'''
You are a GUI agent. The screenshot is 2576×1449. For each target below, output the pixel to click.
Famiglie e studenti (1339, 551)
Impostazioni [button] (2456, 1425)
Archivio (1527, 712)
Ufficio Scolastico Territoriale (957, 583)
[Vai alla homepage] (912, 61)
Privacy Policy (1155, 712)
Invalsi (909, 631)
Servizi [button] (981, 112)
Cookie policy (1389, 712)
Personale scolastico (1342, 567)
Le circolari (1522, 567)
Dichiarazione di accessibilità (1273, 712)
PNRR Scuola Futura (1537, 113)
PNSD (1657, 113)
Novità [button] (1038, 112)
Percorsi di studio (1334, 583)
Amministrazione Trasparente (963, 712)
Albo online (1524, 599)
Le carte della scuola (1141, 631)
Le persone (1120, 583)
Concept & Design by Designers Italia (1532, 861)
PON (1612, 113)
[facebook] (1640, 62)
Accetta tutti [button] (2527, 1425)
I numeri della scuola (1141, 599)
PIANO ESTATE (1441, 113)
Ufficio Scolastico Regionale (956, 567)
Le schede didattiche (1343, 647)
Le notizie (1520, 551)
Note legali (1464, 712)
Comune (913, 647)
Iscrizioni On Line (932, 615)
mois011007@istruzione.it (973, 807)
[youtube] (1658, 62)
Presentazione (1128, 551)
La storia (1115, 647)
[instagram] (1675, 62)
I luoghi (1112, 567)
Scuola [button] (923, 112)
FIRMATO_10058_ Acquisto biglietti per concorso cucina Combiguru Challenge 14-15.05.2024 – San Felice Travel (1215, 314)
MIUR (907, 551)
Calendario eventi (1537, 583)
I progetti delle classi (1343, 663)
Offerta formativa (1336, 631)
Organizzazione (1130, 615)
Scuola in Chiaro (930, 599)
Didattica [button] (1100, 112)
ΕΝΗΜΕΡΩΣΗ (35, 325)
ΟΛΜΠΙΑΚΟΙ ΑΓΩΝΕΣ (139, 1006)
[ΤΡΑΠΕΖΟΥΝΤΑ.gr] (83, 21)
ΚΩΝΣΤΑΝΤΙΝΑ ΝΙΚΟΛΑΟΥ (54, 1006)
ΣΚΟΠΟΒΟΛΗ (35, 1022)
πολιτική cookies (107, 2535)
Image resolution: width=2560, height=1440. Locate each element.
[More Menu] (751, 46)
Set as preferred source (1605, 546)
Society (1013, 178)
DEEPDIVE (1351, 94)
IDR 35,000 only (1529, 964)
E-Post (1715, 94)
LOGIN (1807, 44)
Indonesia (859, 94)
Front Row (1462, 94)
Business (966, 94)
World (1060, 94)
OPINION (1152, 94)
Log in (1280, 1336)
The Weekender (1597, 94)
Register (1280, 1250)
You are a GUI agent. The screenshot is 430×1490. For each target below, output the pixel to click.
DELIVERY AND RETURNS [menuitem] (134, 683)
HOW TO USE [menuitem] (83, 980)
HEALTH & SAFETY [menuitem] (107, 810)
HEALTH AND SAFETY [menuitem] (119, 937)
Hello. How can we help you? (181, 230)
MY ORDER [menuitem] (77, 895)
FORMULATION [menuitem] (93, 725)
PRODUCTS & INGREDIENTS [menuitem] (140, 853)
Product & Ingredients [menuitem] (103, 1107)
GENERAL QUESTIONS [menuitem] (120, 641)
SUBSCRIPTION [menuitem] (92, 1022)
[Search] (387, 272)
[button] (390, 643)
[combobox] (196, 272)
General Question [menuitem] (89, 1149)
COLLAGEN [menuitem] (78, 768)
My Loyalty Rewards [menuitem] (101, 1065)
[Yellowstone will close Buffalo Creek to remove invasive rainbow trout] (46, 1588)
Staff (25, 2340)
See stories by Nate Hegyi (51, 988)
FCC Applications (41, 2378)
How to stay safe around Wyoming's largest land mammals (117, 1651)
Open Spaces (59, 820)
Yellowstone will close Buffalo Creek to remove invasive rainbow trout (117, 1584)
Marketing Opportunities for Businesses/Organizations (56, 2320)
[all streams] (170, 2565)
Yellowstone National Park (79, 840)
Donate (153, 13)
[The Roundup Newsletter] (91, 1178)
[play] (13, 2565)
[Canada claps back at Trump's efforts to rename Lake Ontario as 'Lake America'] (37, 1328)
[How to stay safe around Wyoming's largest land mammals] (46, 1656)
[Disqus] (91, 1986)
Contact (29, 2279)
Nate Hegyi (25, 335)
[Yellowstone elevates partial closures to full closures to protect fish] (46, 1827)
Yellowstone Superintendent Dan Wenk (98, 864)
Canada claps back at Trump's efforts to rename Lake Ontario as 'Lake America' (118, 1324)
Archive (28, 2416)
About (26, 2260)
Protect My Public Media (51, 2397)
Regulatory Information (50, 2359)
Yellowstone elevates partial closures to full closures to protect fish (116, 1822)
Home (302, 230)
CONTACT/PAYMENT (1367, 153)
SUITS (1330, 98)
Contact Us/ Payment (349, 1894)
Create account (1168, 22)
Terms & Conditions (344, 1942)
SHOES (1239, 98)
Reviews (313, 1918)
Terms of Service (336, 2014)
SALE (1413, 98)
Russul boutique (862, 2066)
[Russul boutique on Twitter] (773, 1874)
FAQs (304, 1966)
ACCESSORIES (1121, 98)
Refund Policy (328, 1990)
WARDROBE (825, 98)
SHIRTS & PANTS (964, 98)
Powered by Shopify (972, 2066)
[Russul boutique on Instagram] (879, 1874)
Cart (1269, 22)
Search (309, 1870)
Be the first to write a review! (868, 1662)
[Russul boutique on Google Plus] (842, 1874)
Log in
'''
Copy out the entries. Change nothing.

__Response to this task__.
You are a GUI agent. The screenshot is 2576×1449. For each target below, output the pixel to click.
Famiglie e studenti (1339, 551)
Impostazioni [button] (2456, 1425)
Archivio (1527, 712)
Ufficio Scolastico Territoriale (957, 583)
[Vai alla homepage] (912, 61)
Privacy Policy (1155, 712)
Invalsi (909, 631)
Servizi [button] (981, 112)
Cookie policy (1389, 712)
Personale scolastico (1342, 567)
Le circolari (1522, 567)
Dichiarazione di accessibilità (1273, 712)
PNRR Scuola Futura (1537, 113)
PNSD (1657, 113)
Novità [button] (1038, 112)
Percorsi di studio (1334, 583)
Amministrazione Trasparente (963, 712)
Albo online (1524, 599)
Le carte della scuola (1141, 631)
Le persone (1120, 583)
Concept & Design by Designers Italia (1532, 861)
PON (1612, 113)
[facebook] (1640, 62)
Accetta tutti [button] (2527, 1425)
I numeri della scuola (1141, 599)
PIANO ESTATE (1441, 113)
Ufficio Scolastico Regionale (956, 567)
Le schede didattiche (1343, 647)
Le notizie (1520, 551)
Note legali (1464, 712)
Comune (913, 647)
Iscrizioni On Line (932, 615)
mois011007@istruzione.it (973, 807)
[youtube] (1658, 62)
Presentazione (1128, 551)
La storia (1115, 647)
[instagram] (1675, 62)
I luoghi (1112, 567)
Scuola [button] (923, 112)
FIRMATO_10058_ Acquisto biglietti per concorso cucina Combiguru Challenge 14-15.05.2024 – San Felice Travel (1215, 314)
MIUR (907, 551)
Calendario eventi (1537, 583)
I progetti delle classi (1343, 663)
Offerta formativa (1336, 631)
Organizzazione (1130, 615)
Scuola in Chiaro (930, 599)
Didattica [button] (1100, 112)
ΕΝΗΜΕΡΩΣΗ (35, 325)
ΟΛΜΠΙΑΚΟΙ ΑΓΩΝΕΣ (139, 1006)
[ΤΡΑΠΕΖΟΥΝΤΑ.gr] (83, 21)
ΚΩΝΣΤΑΝΤΙΝΑ ΝΙΚΟΛΑΟΥ (54, 1006)
ΣΚΟΠΟΒΟΛΗ (35, 1022)
πολιτική cookies (107, 2535)
Image resolution: width=2560, height=1440. Locate each element.
[More Menu] (751, 46)
Set as preferred source (1605, 546)
Society (1013, 178)
DEEPDIVE (1351, 94)
IDR 35,000 only (1529, 964)
E-Post (1715, 94)
LOGIN (1807, 44)
Indonesia (859, 94)
Front Row (1462, 94)
Business (966, 94)
World (1060, 94)
OPINION (1152, 94)
Log in (1280, 1336)
The Weekender (1597, 94)
Register (1280, 1250)
You are a GUI agent. The screenshot is 430×1490. For each target below, output the pixel to click.
DELIVERY AND RETURNS [menuitem] (134, 683)
HOW TO USE [menuitem] (83, 980)
HEALTH & SAFETY [menuitem] (107, 810)
HEALTH AND SAFETY [menuitem] (119, 937)
Hello. How can we help you? (181, 230)
MY ORDER [menuitem] (77, 895)
FORMULATION [menuitem] (93, 725)
PRODUCTS & INGREDIENTS [menuitem] (140, 853)
Product & Ingredients [menuitem] (103, 1107)
GENERAL QUESTIONS [menuitem] (120, 641)
SUBSCRIPTION [menuitem] (92, 1022)
[Search] (387, 272)
[button] (390, 643)
[combobox] (196, 272)
General Question [menuitem] (89, 1149)
COLLAGEN [menuitem] (78, 768)
My Loyalty Rewards [menuitem] (101, 1065)
[Yellowstone will close Buffalo Creek to remove invasive rainbow trout] (46, 1588)
Staff (25, 2340)
See stories by Nate Hegyi (51, 988)
FCC Applications (41, 2378)
How to stay safe around Wyoming's largest land mammals (117, 1651)
Open Spaces (59, 820)
Yellowstone will close Buffalo Creek to remove invasive rainbow trout (117, 1584)
Marketing Opportunities for Businesses/Organizations (56, 2320)
[all streams] (170, 2565)
Yellowstone National Park (79, 840)
Donate (153, 13)
[The Roundup Newsletter] (91, 1178)
[play] (13, 2565)
[Canada claps back at Trump's efforts to rename Lake Ontario as 'Lake America'] (37, 1328)
[How to stay safe around Wyoming's largest land mammals] (46, 1656)
[Disqus] (91, 1986)
Contact (29, 2279)
Nate Hegyi (25, 335)
[Yellowstone elevates partial closures to full closures to protect fish] (46, 1827)
Yellowstone Superintendent Dan Wenk (98, 864)
Canada claps back at Trump's efforts to rename Lake Ontario as 'Lake America' (118, 1324)
Archive (28, 2416)
About (26, 2260)
Protect My Public Media (51, 2397)
Regulatory Information (50, 2359)
Yellowstone elevates partial closures to full closures to protect fish (116, 1822)
Home (302, 230)
CONTACT/PAYMENT (1367, 153)
SUITS (1330, 98)
Contact Us/ Payment (349, 1894)
Create account (1168, 22)
Terms & Conditions (344, 1942)
SHOES (1239, 98)
Reviews (313, 1918)
Terms of Service (336, 2014)
SALE (1413, 98)
Russul boutique (862, 2066)
[Russul boutique on Twitter] (773, 1874)
FAQs (304, 1966)
ACCESSORIES (1121, 98)
Refund Policy (328, 1990)
WARDROBE (825, 98)
SHIRTS & PANTS (964, 98)
Powered by Shopify (972, 2066)
[Russul boutique on Instagram] (879, 1874)
Cart (1269, 22)
Search (309, 1870)
Be the first to write a review! (868, 1662)
[Russul boutique on Google Plus] (842, 1874)
Log in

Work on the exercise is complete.